### Request
Pick out every line in the records below that contains the string "Task", and copy each one.

### Source data
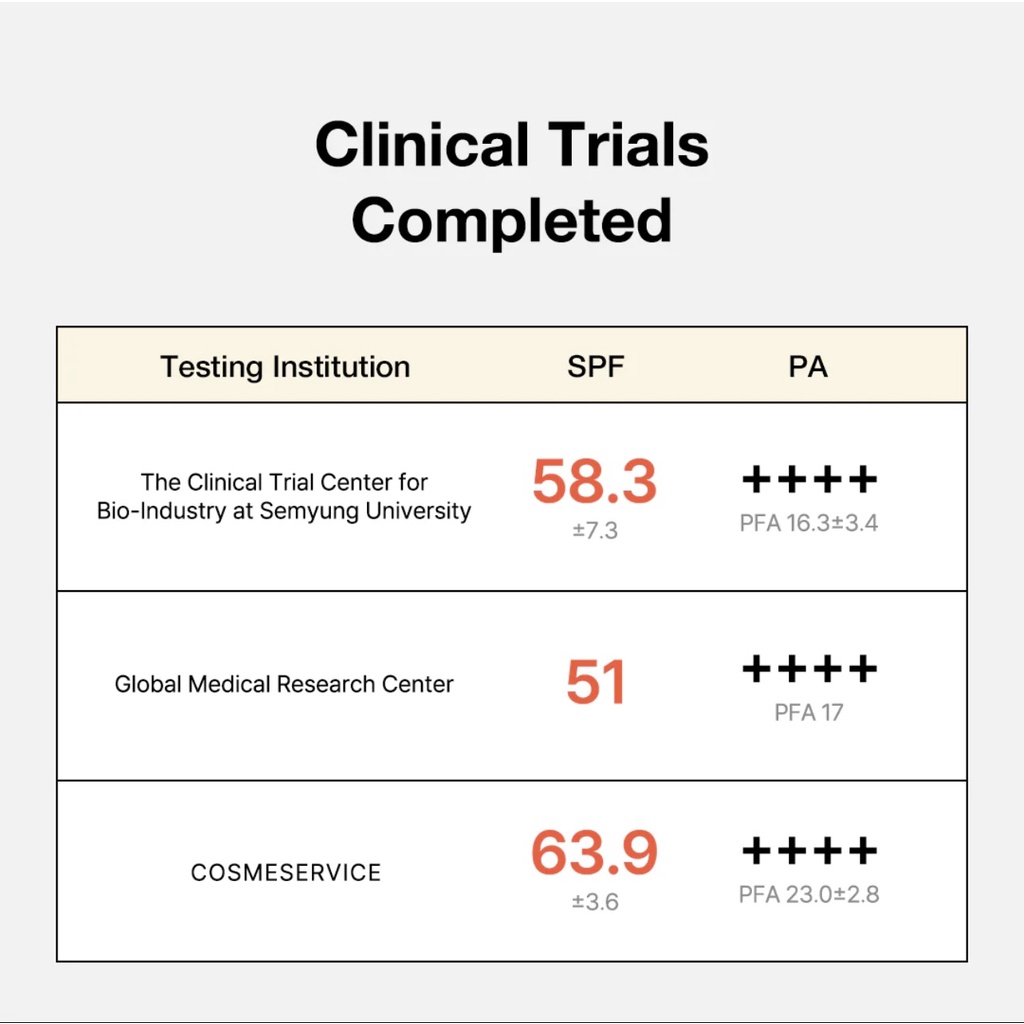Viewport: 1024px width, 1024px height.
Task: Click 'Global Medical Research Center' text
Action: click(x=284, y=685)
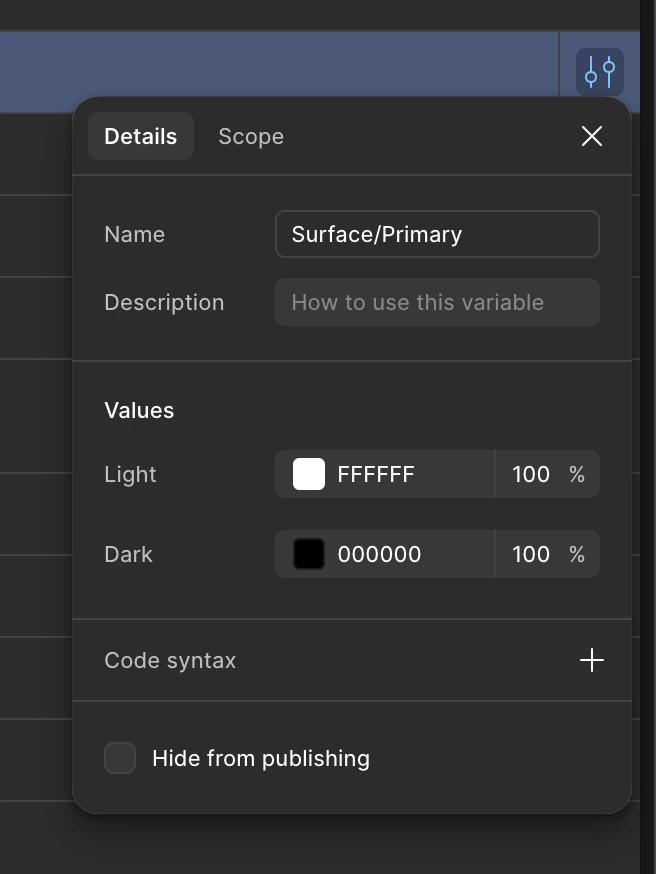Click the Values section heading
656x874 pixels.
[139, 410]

...

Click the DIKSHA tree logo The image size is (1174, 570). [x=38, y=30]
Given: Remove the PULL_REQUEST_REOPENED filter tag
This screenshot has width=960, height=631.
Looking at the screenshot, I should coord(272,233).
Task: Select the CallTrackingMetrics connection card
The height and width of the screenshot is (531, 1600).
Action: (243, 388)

### Solution to this exercise
Task: Click 'Global Medical Research Center' text
Task: Select the CallTrackingMetrics connection card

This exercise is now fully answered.